L'écrivain franco-algérien Boualem Sansal a été libéré mercredi des geôles algériennes grâce à une grâce humanitaire accordée par le président Abdelmadjid Tebboune, à la demande de son homologue allemand Frank-Walter Steinmeier. Âgé de 81 ans et souffrant d'un cancer, l'auteur a salué son retour en France avec optimisme. Cette décision intervient après des tensions diplomatiques entre Paris et Alger, marquant un possible tournant dans leurs relations.
Boualem Sansal, arrêté le 16 novembre 2024 à Alger pour «atteinte à l’unité nationale» suite à des déclarations sur les frontières algériennes et le Maroc, a passé près d'un an en détention. Condamné à cinq ans de prison en première instance le 27 mars 2025, puis en appel le 1er juillet, il avait renoncé à se pourvoir en cassation pour être éligible à une grâce. Le président Tebboune a répondu favorablement à la requête de Frank-Walter Steinmeier, invoquant des motifs humanitaires compte tenu de l'âge avancé et de l'état de santé fragile de Sansal, traité pour un cancer de la prostate.

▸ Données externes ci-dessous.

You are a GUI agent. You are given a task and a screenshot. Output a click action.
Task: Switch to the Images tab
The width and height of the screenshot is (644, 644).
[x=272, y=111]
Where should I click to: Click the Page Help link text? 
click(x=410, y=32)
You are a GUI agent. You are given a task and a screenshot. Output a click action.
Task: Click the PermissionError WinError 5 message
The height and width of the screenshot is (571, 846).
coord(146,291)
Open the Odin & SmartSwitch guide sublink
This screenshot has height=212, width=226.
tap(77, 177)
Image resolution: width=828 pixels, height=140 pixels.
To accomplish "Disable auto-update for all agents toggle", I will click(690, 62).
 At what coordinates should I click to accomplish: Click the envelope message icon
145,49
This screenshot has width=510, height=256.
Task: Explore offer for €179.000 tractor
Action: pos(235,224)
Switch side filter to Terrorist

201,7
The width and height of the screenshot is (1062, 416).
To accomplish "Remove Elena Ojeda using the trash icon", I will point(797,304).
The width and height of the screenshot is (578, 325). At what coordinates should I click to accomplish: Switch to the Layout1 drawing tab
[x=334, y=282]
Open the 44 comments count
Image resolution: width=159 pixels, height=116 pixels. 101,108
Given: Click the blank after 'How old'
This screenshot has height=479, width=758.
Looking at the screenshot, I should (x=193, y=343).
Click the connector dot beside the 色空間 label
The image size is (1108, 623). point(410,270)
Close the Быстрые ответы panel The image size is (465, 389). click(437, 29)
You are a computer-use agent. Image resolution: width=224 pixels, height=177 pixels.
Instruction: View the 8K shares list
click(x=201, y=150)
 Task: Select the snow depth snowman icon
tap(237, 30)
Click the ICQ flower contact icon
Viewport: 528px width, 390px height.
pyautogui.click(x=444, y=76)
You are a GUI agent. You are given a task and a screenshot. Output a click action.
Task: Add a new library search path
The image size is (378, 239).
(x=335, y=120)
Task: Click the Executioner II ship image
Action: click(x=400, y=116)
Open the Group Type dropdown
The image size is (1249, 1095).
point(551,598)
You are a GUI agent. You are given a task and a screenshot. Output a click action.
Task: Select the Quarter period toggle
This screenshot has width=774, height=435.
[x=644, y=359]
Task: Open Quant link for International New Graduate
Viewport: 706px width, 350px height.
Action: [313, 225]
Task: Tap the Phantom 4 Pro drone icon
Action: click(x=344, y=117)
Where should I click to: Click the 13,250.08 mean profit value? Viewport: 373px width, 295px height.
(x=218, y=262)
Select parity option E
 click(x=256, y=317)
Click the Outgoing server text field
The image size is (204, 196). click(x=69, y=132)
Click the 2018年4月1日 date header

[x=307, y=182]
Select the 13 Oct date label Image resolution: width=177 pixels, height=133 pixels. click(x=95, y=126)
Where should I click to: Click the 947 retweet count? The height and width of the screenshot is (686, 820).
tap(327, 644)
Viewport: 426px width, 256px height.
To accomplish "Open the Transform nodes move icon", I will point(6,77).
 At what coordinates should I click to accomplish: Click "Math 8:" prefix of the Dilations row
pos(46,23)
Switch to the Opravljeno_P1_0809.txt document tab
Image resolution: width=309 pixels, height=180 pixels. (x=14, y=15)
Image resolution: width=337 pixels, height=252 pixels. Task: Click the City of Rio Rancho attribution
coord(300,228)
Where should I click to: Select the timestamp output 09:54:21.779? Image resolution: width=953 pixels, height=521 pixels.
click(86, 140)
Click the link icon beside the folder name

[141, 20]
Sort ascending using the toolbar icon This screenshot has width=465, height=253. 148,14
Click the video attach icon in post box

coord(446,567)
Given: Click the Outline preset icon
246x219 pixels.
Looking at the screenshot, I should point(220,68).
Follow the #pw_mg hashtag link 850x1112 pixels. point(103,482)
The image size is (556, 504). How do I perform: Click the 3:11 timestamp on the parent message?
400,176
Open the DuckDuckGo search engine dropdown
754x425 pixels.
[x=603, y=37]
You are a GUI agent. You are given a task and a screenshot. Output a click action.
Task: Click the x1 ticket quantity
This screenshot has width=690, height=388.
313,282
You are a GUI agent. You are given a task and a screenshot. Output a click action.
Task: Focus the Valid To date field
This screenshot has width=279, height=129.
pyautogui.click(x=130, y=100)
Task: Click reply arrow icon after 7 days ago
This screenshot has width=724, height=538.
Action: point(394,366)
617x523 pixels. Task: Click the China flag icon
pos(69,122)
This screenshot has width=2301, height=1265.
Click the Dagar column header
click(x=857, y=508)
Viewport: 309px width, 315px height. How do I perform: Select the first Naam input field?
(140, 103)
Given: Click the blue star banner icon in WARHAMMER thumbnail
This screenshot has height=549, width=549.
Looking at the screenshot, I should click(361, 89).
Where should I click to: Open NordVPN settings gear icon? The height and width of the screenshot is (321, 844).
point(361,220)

Dans son premier entretien post-libération, accordé par téléphone à Kamel Daoud pour Le Point depuis un hôpital à Berlin, Sansal a déclaré : «Bonjour la France, Boualem revient. On va gagner !». Il s'est dit «plutôt bien» et «costaud», affirmant : «Je ne vais pas être détruit par une petite année de prison». Il évoqua des conditions de détention strictes : isolement, absence de communication, lectures limitées à des ouvrages religieux ou en arabe, avec un trafic clandestin de livres. Il espère que les relations franco-algériennes évolueront grâce à l'intervention allemande.
La libération a suscité des réactions politiques en France. Bruno Retailleau, président des Républicains et ancien ministre de l'Intérieur, qui prônait un «rapport de force» avec Alger et critiquait la «diplomatie des bons sentiments», s'est réjoui : «Il va enfin retrouver les siens et retrouver la France, à laquelle il avait tant manqué. C’est un immense soulagement et une très grande joie». Des tensions ont émergé entre les camps Macron et Retailleau, l'exécutif reprochant au premier une approche revancharde. L'écrivain Pascal Bruckner a révélé que Macron lui avait demandé fin septembre de ne pas «monter au créneau» lors d'un dîner à l'Élysée, critiquant l'attitude accommodante du président français envers Alger.
Malgré ce succès diplomatique, des défis persistent : le journaliste Christophe Gleizes reste emprisonné, et des dossiers comme les OQTF ou le Sahara occidental freinent la normalisation. Un possible sommet Macron-Tebboune au G20 à Johannesburg pourrait relancer le dialogue.